--- Provided records ---
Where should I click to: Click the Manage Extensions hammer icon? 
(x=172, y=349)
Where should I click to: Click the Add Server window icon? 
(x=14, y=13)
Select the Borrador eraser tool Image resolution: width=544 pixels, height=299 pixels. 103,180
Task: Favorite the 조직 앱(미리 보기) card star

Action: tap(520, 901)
---
--- Provided records ---
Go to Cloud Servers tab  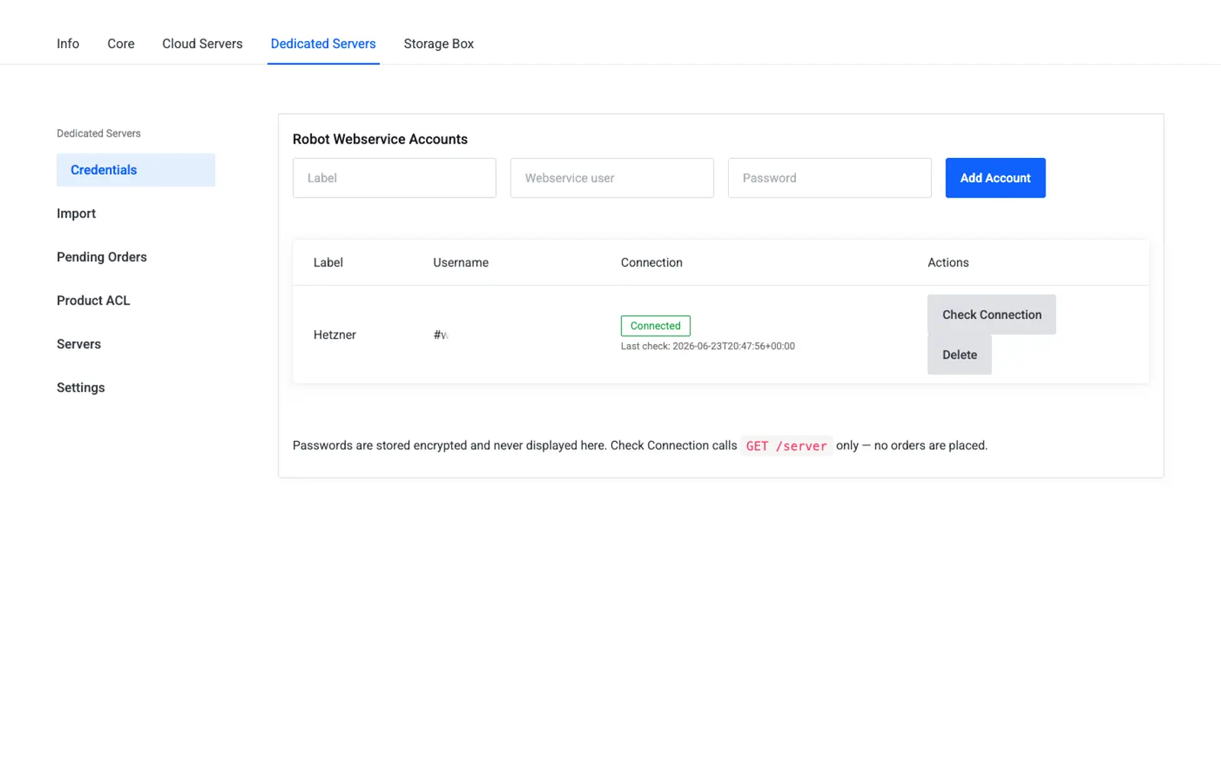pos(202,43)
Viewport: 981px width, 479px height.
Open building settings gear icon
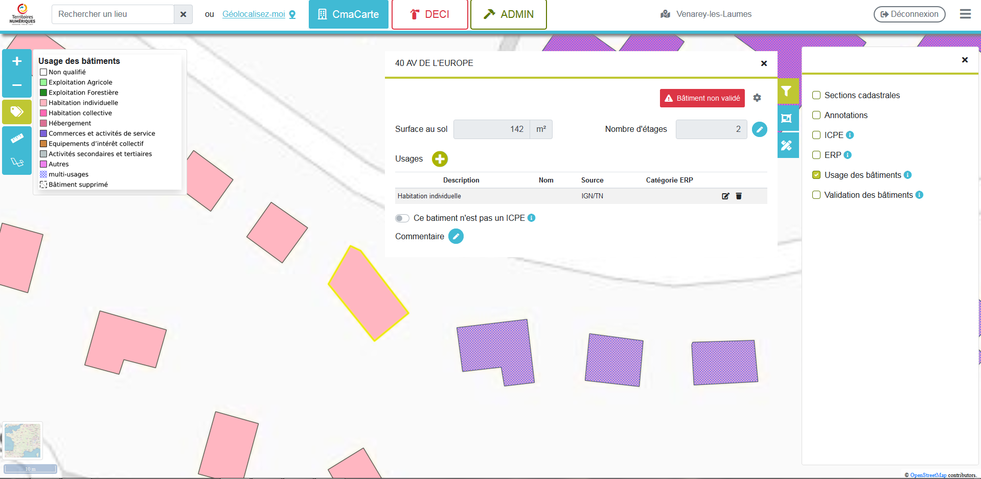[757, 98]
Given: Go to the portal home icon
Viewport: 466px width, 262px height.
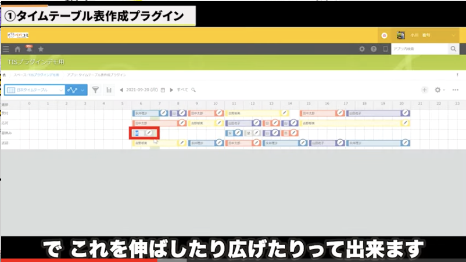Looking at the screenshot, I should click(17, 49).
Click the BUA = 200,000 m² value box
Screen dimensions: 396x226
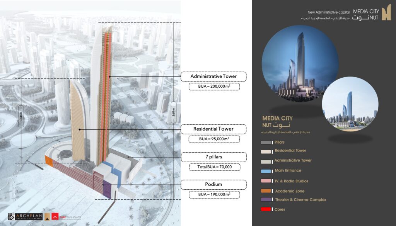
---
--- Provided records ---
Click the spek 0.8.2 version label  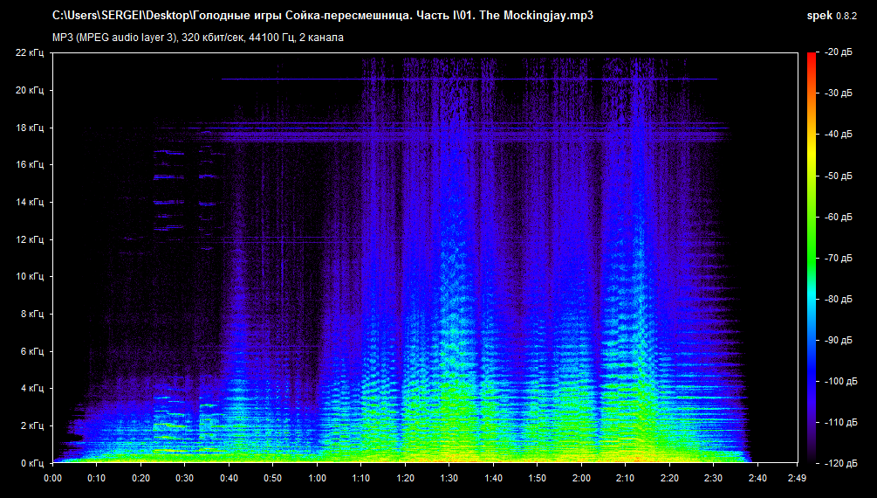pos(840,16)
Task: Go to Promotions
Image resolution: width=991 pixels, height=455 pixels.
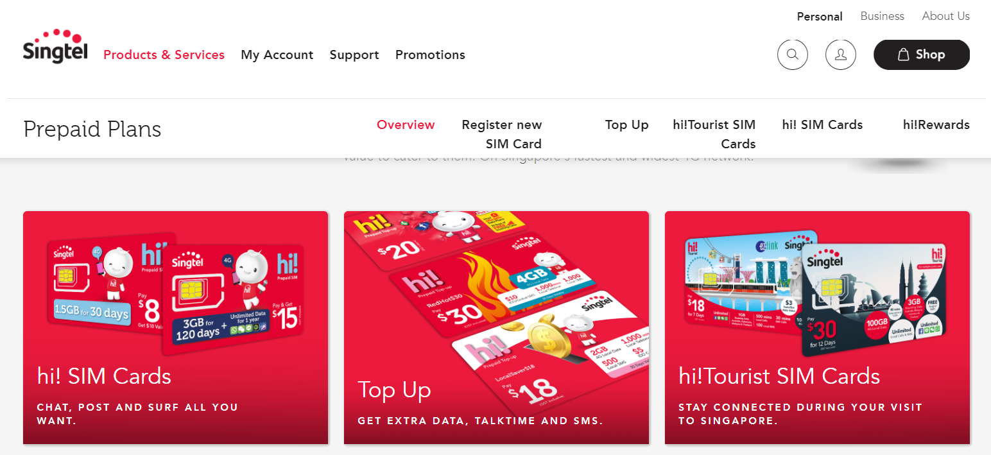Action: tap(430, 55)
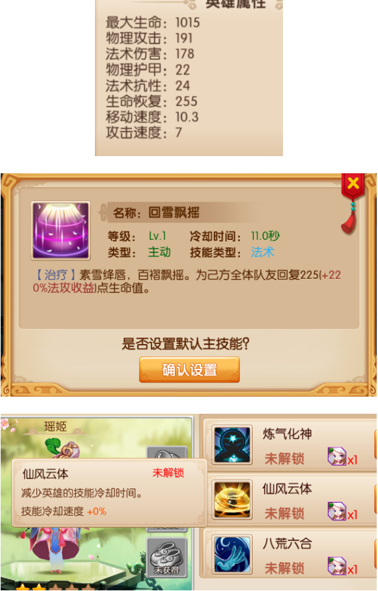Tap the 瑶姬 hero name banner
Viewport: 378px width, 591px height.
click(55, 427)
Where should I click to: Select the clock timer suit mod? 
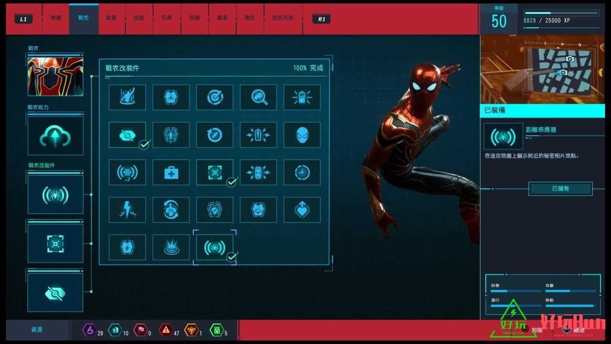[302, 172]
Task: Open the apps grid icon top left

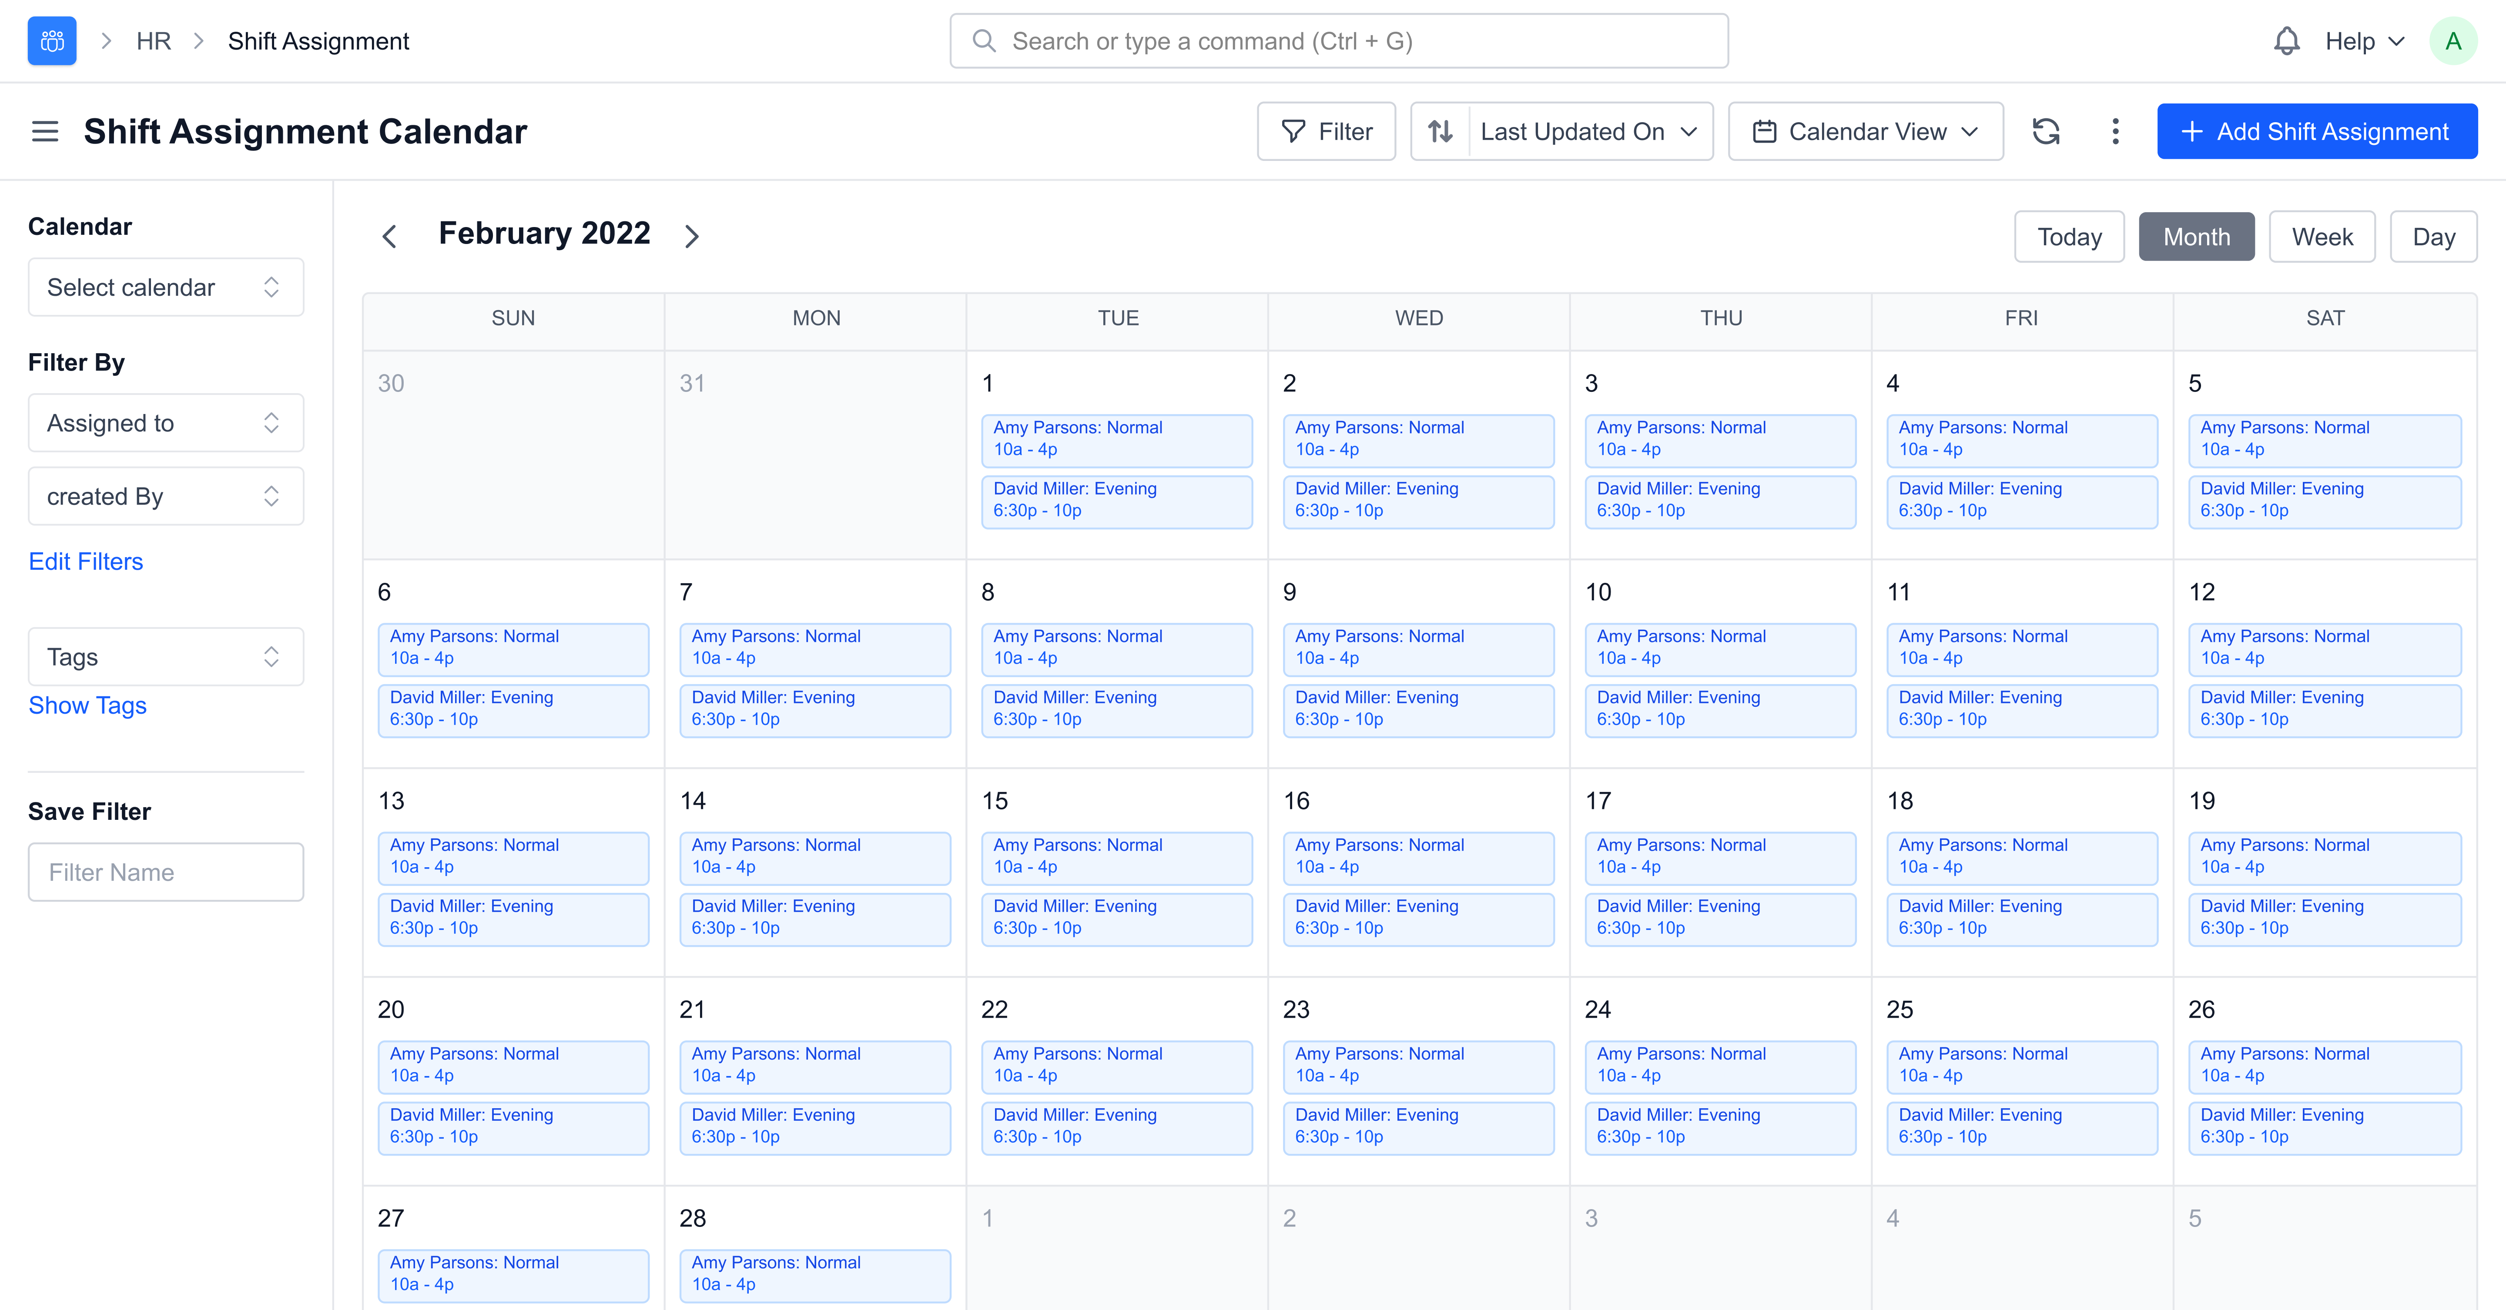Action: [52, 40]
---
About this task: What should come back is an exact copy of the lines above from the line with "Viewport: 981px width, 479px height." to the line with "Screen dimensions: 396x226", both included, minus the pictures.

Reply:
Viewport: 981px width, 479px height.
Open building settings gear icon
[757, 98]
Given: Go to the portal home icon
Viewport: 466px width, 262px height.
Looking at the screenshot, I should click(17, 49).
Click the BUA = 200,000 m² value box
Screen dimensions: 396x226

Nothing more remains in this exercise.